#### To do:
Since pictures are not part of the copy, please output only the lines from the one with "Click 'Your text here' in the fifth row" through the end of the data below, exactly as written.

*** Begin section ***

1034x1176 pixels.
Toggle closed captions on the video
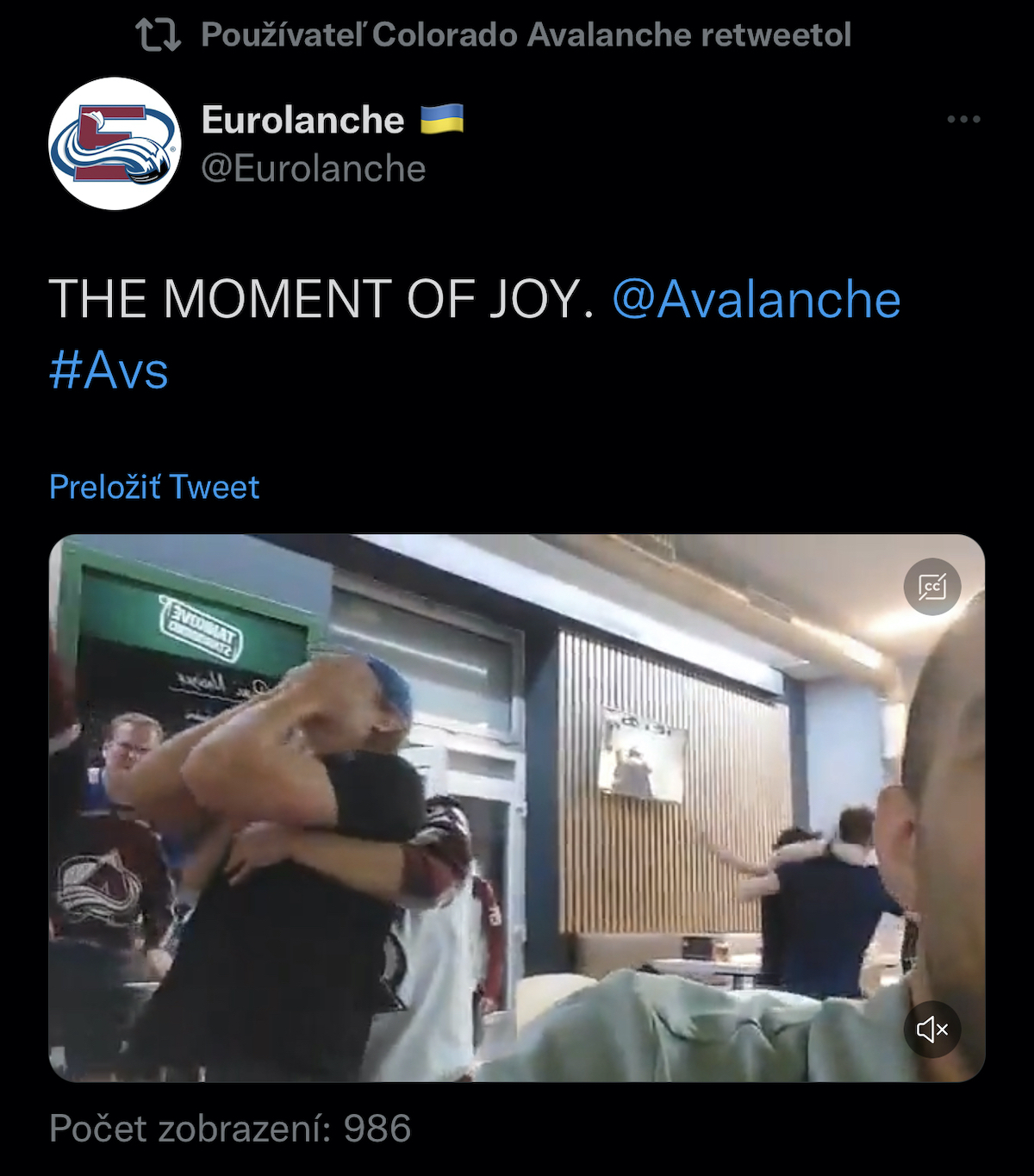[932, 587]
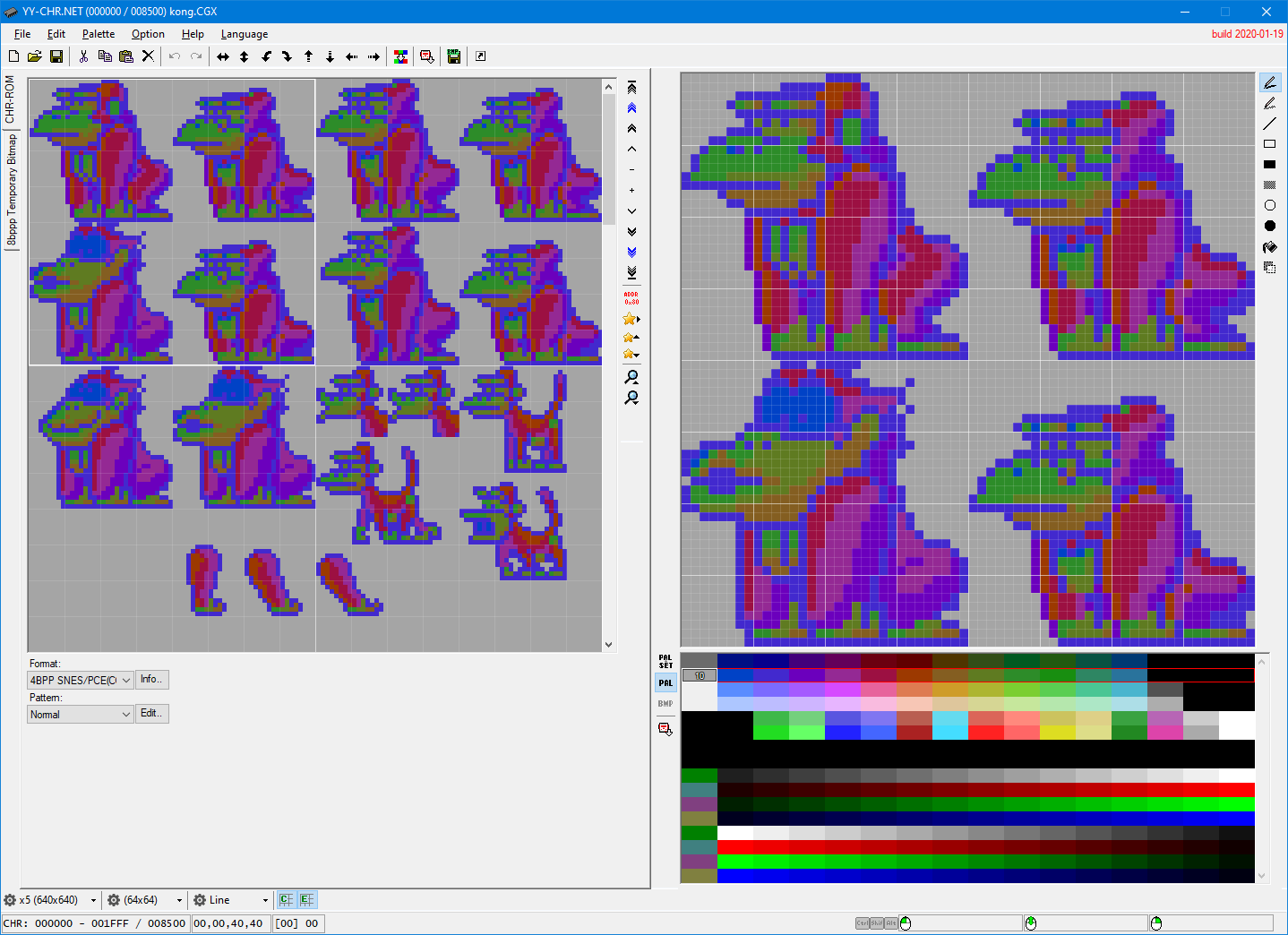The image size is (1288, 935).
Task: Switch palette view to BMP mode
Action: [665, 703]
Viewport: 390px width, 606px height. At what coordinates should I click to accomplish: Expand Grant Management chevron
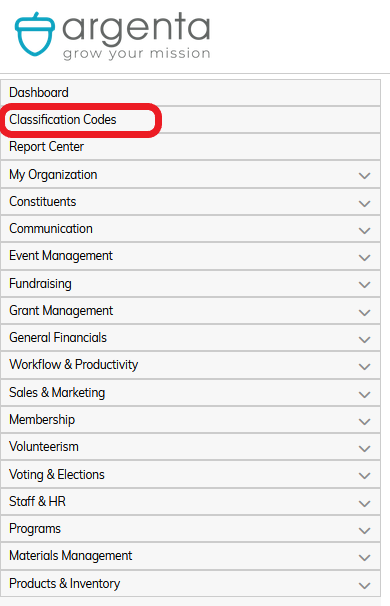point(364,312)

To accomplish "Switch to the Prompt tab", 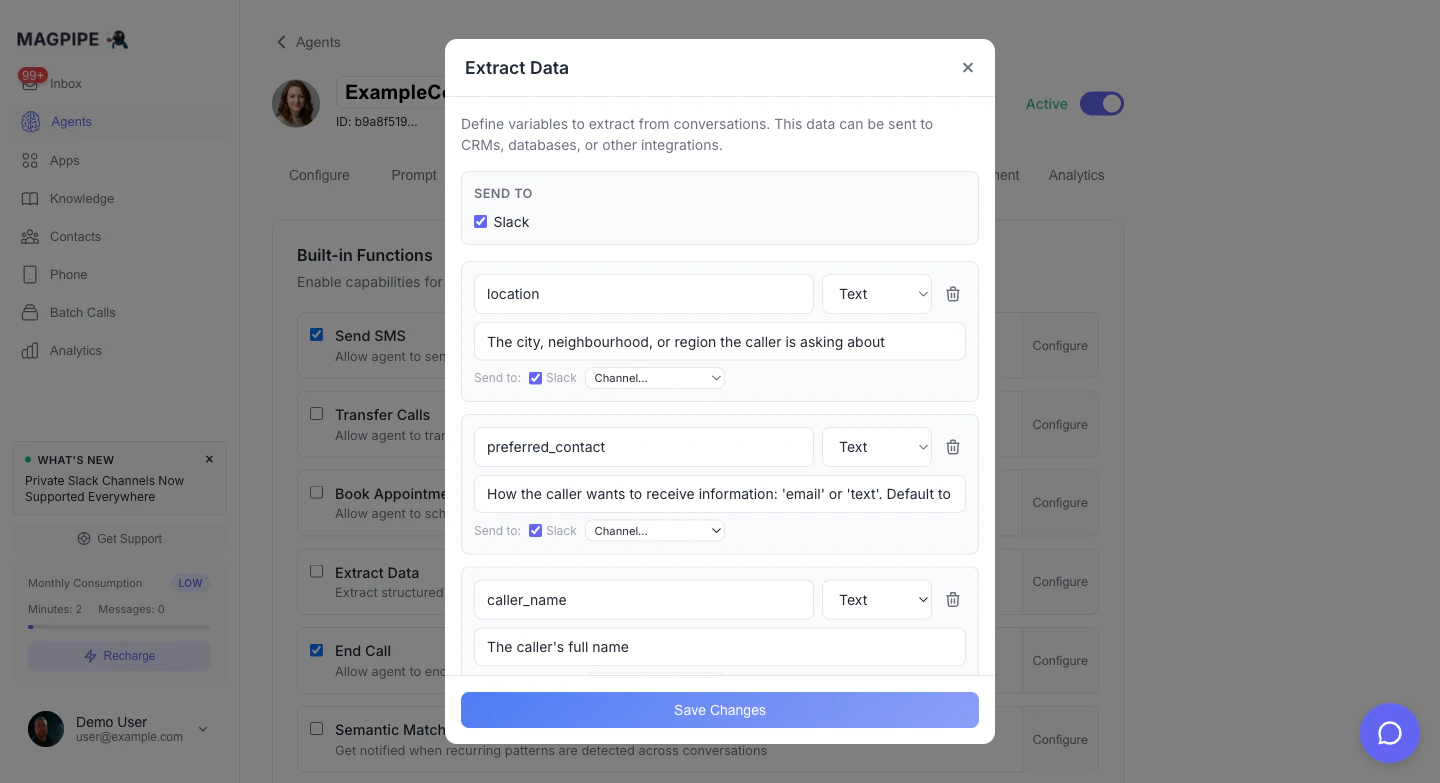I will [414, 175].
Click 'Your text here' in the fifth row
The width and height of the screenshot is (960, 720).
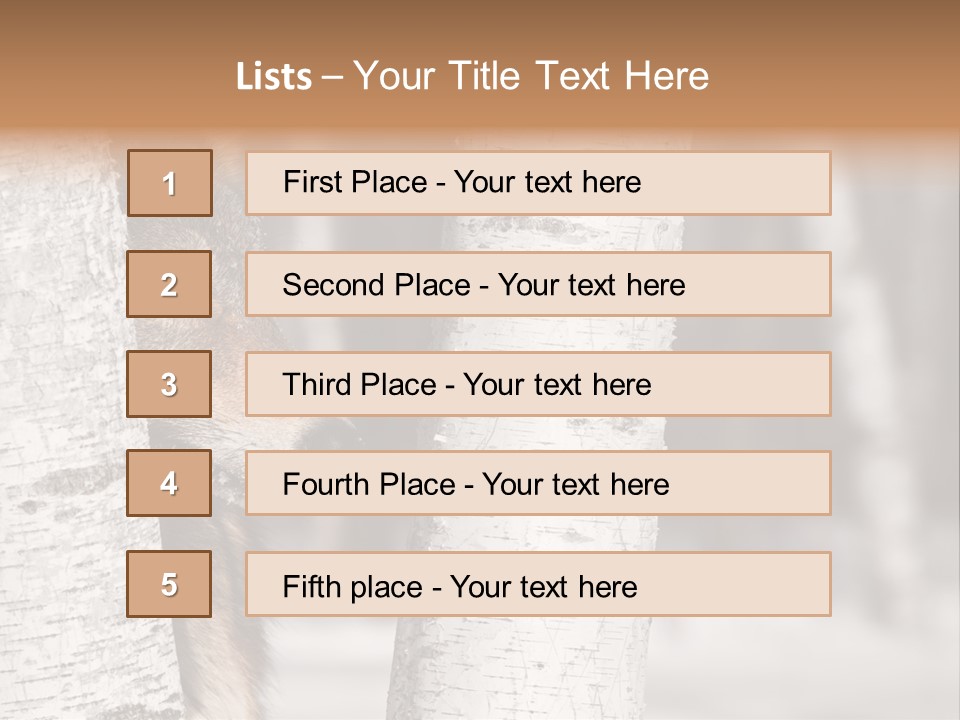[543, 586]
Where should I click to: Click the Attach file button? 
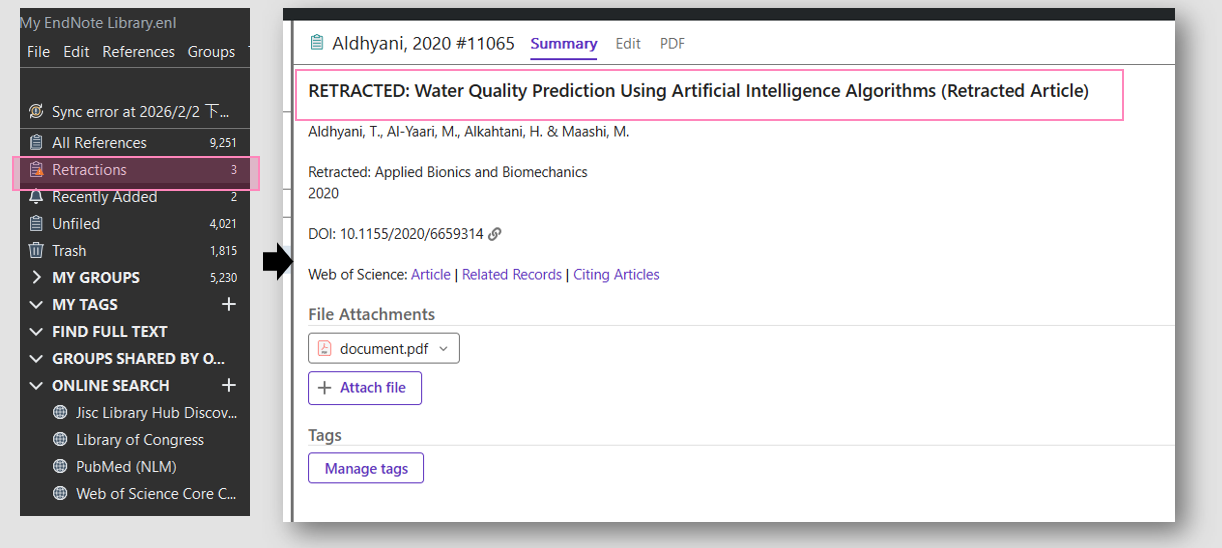tap(365, 388)
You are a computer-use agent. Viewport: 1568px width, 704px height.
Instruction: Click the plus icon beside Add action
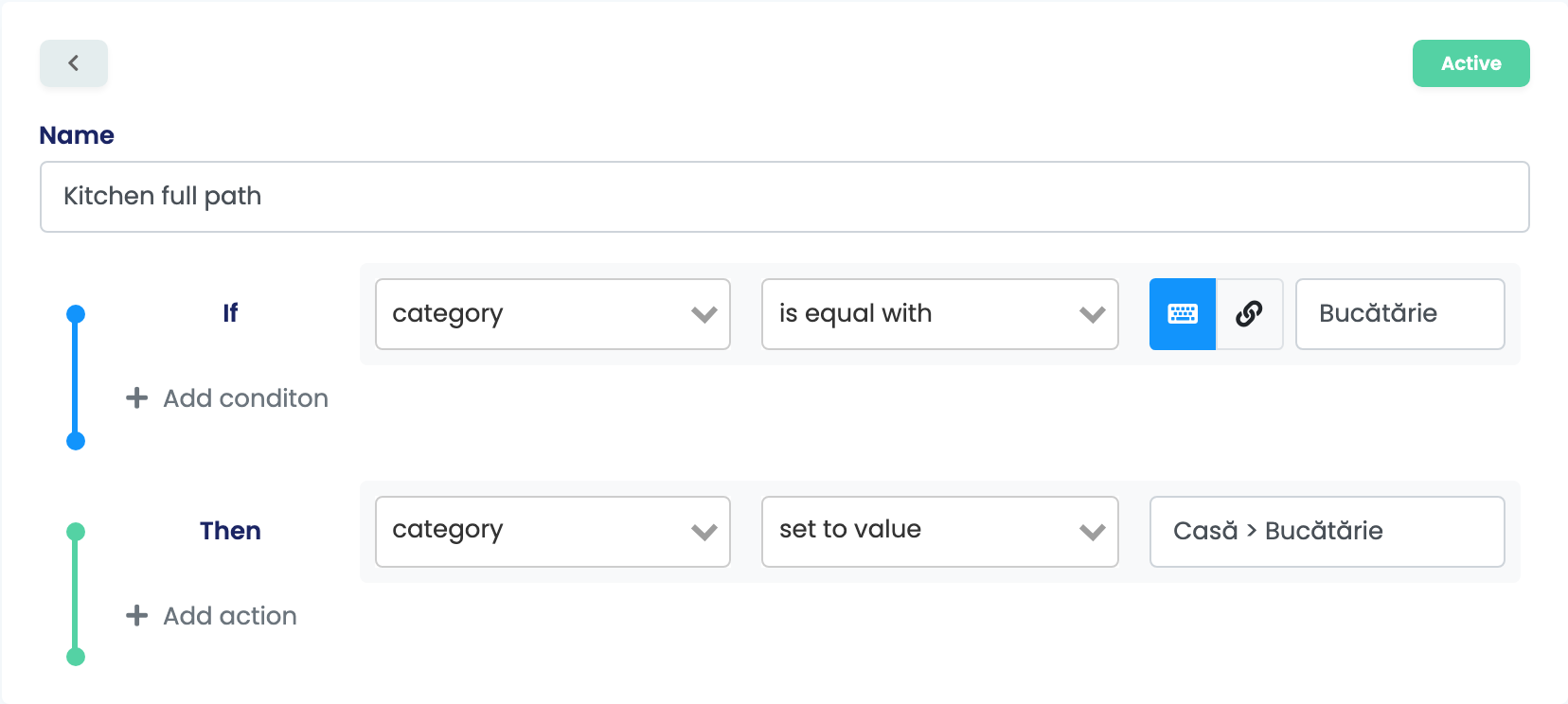coord(137,616)
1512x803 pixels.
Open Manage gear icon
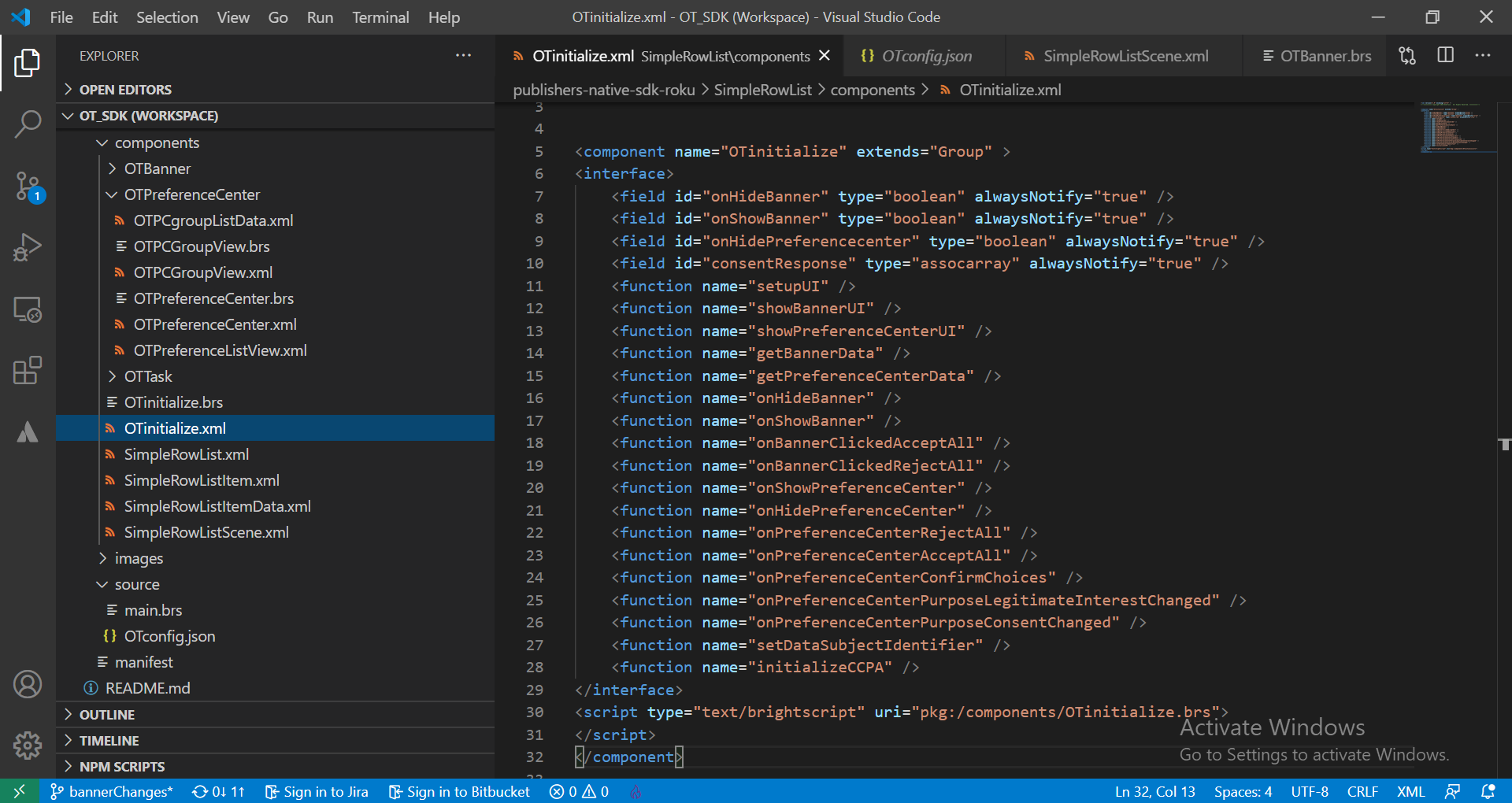click(x=28, y=744)
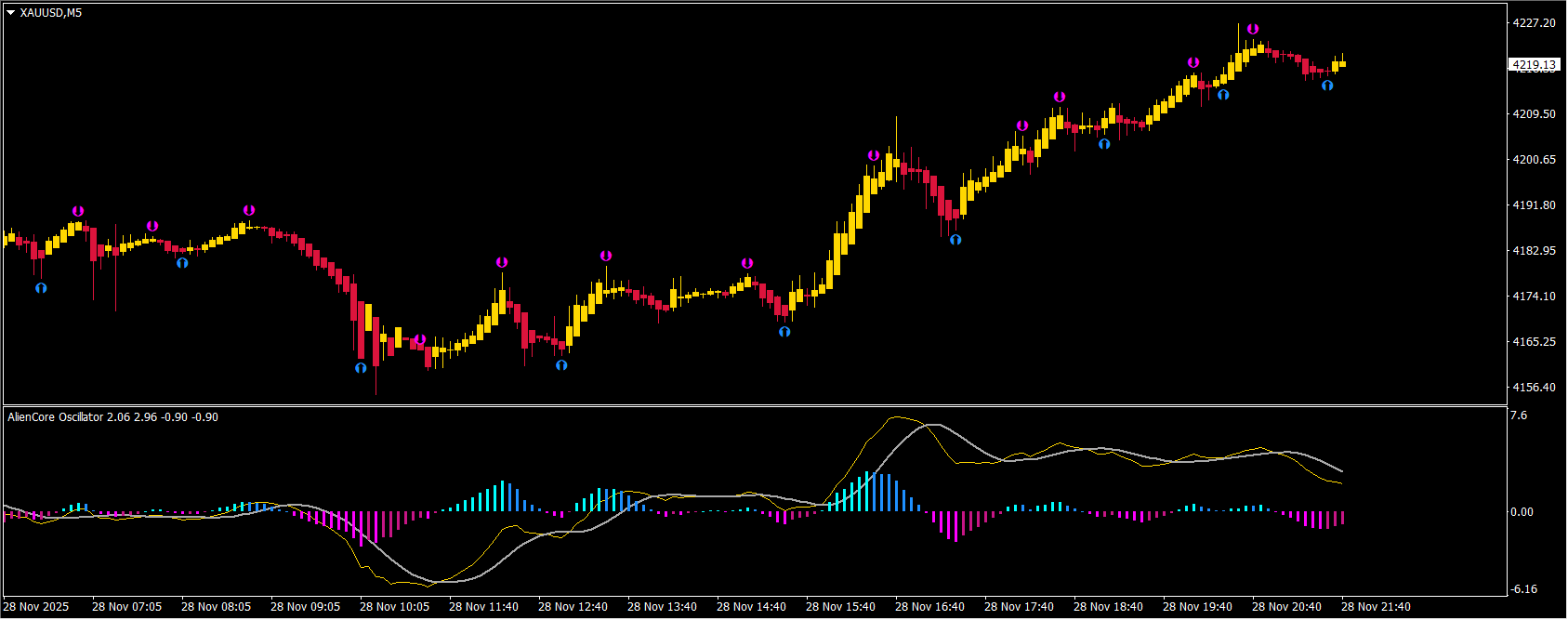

*** End section ***

#### Solution below:
Click 'Your text here' in the fifth row
The width and height of the screenshot is (960, 720).
[543, 586]
Where should I click to: Click the Attach file button? 
tap(365, 388)
You are a computer-use agent. Viewport: 1568px width, 704px height.
Instruction: Click the plus icon beside Add action
coord(137,616)
1512x803 pixels.
Open Manage gear icon
click(x=28, y=744)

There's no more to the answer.